Source material section start
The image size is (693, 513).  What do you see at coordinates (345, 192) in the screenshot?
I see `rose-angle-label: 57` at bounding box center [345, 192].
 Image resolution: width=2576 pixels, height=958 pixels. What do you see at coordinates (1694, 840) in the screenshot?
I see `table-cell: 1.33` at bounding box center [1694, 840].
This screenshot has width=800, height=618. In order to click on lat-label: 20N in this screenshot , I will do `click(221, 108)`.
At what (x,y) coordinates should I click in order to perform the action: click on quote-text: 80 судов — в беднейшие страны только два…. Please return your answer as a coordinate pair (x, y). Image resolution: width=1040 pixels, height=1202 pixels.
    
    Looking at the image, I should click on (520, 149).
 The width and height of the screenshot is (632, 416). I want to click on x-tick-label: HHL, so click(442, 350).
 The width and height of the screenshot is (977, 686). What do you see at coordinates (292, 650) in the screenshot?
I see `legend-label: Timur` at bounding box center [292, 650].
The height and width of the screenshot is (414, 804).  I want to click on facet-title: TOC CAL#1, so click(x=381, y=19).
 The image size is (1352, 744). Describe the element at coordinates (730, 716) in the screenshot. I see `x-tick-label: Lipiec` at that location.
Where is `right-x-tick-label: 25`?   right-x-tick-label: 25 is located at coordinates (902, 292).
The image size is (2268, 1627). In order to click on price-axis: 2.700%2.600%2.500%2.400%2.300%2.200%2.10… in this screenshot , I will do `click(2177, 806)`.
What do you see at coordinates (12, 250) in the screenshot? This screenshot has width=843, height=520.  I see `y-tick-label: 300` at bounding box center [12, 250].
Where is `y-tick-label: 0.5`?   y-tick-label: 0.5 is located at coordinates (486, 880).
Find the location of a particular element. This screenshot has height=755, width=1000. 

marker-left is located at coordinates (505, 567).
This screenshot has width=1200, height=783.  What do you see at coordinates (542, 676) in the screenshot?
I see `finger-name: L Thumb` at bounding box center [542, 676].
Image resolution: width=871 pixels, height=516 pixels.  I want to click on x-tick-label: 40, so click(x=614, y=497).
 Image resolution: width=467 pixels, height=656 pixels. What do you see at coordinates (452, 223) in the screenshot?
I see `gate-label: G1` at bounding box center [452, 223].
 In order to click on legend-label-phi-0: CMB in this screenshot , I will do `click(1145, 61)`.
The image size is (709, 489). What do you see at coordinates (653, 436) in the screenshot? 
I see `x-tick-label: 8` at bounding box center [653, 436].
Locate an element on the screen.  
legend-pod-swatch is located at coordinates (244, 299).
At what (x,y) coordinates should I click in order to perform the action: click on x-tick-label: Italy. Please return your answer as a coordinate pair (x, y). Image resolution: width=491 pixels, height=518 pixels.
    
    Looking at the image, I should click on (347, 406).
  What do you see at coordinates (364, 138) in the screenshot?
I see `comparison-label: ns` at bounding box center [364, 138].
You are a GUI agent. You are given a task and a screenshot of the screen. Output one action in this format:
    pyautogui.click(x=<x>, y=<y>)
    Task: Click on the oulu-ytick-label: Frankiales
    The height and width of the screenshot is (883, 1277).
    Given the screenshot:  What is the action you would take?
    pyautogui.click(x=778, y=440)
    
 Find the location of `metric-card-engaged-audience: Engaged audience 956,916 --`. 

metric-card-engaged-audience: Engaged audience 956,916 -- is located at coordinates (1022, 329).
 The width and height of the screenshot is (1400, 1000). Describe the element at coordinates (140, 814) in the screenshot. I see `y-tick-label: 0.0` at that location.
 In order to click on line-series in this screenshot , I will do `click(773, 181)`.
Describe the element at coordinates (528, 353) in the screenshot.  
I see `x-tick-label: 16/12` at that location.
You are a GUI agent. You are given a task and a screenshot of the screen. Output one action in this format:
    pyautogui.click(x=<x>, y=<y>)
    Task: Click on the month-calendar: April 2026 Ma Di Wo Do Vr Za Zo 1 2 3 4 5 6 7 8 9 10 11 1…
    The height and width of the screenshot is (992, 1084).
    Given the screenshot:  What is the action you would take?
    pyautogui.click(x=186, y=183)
Source material section end
**Exercise description:** Output every line of all the rows above as a JSON list of strings, one string per line, skipping blank lines.

**Your solution:**
[
  "The image size is (693, 513).  What do you see at coordinates (345, 192) in the screenshot?",
  "I see `rose-angle-label: 57` at bounding box center [345, 192].",
  " Image resolution: width=2576 pixels, height=958 pixels. What do you see at coordinates (1694, 840) in the screenshot?",
  "I see `table-cell: 1.33` at bounding box center [1694, 840].",
  "This screenshot has width=800, height=618. In order to click on lat-label: 20N in this screenshot , I will do `click(221, 108)`.",
  "At what (x,y) coordinates should I click in order to perform the action: click on quote-text: 80 судов — в беднейшие страны только два…. Please return your answer as a coordinate pair (x, y). Image resolution: width=1040 pixels, height=1202 pixels.",
  "    Looking at the image, I should click on (520, 149).",
  " The width and height of the screenshot is (632, 416). I want to click on x-tick-label: HHL, so click(442, 350).",
  " The width and height of the screenshot is (977, 686). What do you see at coordinates (292, 650) in the screenshot?",
  "I see `legend-label: Timur` at bounding box center [292, 650].",
  "The height and width of the screenshot is (414, 804).  I want to click on facet-title: TOC CAL#1, so click(x=381, y=19).",
  " The image size is (1352, 744). Describe the element at coordinates (730, 716) in the screenshot. I see `x-tick-label: Lipiec` at that location.",
  "Where is `right-x-tick-label: 25`?   right-x-tick-label: 25 is located at coordinates (902, 292).",
  "The image size is (2268, 1627). In order to click on price-axis: 2.700%2.600%2.500%2.400%2.300%2.200%2.10… in this screenshot , I will do `click(2177, 806)`.",
  "What do you see at coordinates (12, 250) in the screenshot? This screenshot has width=843, height=520.  I see `y-tick-label: 300` at bounding box center [12, 250].",
  "Where is `y-tick-label: 0.5`?   y-tick-label: 0.5 is located at coordinates (486, 880).",
  "Find the location of a particular element. This screenshot has height=755, width=1000. ",
  "marker-left is located at coordinates (505, 567).",
  "This screenshot has width=1200, height=783.  What do you see at coordinates (542, 676) in the screenshot?",
  "I see `finger-name: L Thumb` at bounding box center [542, 676].",
  "Image resolution: width=871 pixels, height=516 pixels.  I want to click on x-tick-label: 40, so click(x=614, y=497).",
  " Image resolution: width=467 pixels, height=656 pixels. What do you see at coordinates (452, 223) in the screenshot?",
  "I see `gate-label: G1` at bounding box center [452, 223].",
  " In order to click on legend-label-phi-0: CMB in this screenshot , I will do `click(1145, 61)`.",
  "The image size is (709, 489). What do you see at coordinates (653, 436) in the screenshot? ",
  "I see `x-tick-label: 8` at bounding box center [653, 436].",
  "Locate an element on the screen.  ",
  "legend-pod-swatch is located at coordinates (244, 299).",
  "At what (x,y) coordinates should I click in order to perform the action: click on x-tick-label: Italy. Please return your answer as a coordinate pair (x, y). Image resolution: width=491 pixels, height=518 pixels.",
  "    Looking at the image, I should click on (347, 406).",
  "  What do you see at coordinates (364, 138) in the screenshot?",
  "I see `comparison-label: ns` at bounding box center [364, 138].",
  "You are a GUI agent. You are given a task and a screenshot of the screen. Output one action in this format:",
  "    pyautogui.click(x=<x>, y=<y>)",
  "    Task: Click on the oulu-ytick-label: Frankiales",
  "    The height and width of the screenshot is (883, 1277).",
  "    Given the screenshot:  What is the action you would take?",
  "    pyautogui.click(x=778, y=440)",
  " Find the location of `metric-card-engaged-audience: Engaged audience 956,916 --`. ",
  "metric-card-engaged-audience: Engaged audience 956,916 -- is located at coordinates (1022, 329).",
  " The width and height of the screenshot is (1400, 1000). Describe the element at coordinates (140, 814) in the screenshot. I see `y-tick-label: 0.0` at that location.",
  " In order to click on line-series in this screenshot , I will do `click(773, 181)`.",
  "Describe the element at coordinates (528, 353) in the screenshot.  ",
  "I see `x-tick-label: 16/12` at that location.",
  "You are a GUI agent. You are given a task and a screenshot of the screen. Output one action in this format:",
  "    pyautogui.click(x=<x>, y=<y>)",
  "    Task: Click on the month-calendar: April 2026 Ma Di Wo Do Vr Za Zo 1 2 3 4 5 6 7 8 9 10 11 1…",
  "    The height and width of the screenshot is (992, 1084).",
  "    Given the screenshot:  What is the action you would take?",
  "    pyautogui.click(x=186, y=183)"
]